After years of laughing in my face when I suggested we go for a run, she quietly started Couch to 5k, and proposed that I might like to jog with her on occasion. Reader, I wept inside. And she soon figured out that a song’s quality is not determined by its newness. We now communicate through music, swapping recommendations and playlists. A few weeks ago, acknowledging that I’d had some influence on this passion of hers, she literally thanked me for the music. I gave her a little smile in return. As I ran a lap of honour, fist in the air, in my head.

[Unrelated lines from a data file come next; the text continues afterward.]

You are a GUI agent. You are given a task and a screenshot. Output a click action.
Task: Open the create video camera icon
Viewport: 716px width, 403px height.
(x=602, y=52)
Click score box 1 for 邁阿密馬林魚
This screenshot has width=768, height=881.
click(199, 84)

She’s not me, of course, far from it. I see frequent flashes of her mum, but mainly she’s herself, now an exceptional, unique young woman. All the same, there are moments when I see her beavering away on her computer on some slightly obsessive techy creative project. I tell her to calm down, to take a break. She ignores me and continues, lost in the flow. And I whisper to myself, “be still, beating heart, truly that is my girl.”

Rosie is leaving home tomorrow. She got her grades, she got her place, and now she’s off to university to study graphic design. It’s the next step on her chosen path to becoming a designer, but more than that, she’s taking off, like thousands of other kids, severing her dependency on mum and dad as she starts to find her own way in the world. We’re going to drive her up in the morning with a car full of more stuff than could possibly fit into one small halls of residence room, then we are going to drive back to London without her. This is everything we ever wanted for her, but it’s difficult to accept that we’ve reached this moment, and we will miss her so. We learned how to protect her. Then we learned how to support her. Now we have to learn to let go.

So she’s off. She’ll be back of course, but not under the same circumstances. Sometimes we do realise that we are experiencing something for the last time. The five of us, together under one roof as a young family in the most intense, challenging, chaotic, stressful, magical living arrangement imaginable, it is now at an end. And Lois and I, we’ll undoubtedly look back over it with a mixture of regret that it’s over, nostalgia for those amazing days gone by, and absolute gratitude for every goddamn minute in which we have been lucky enough to share our home with Rosie and her two siblings.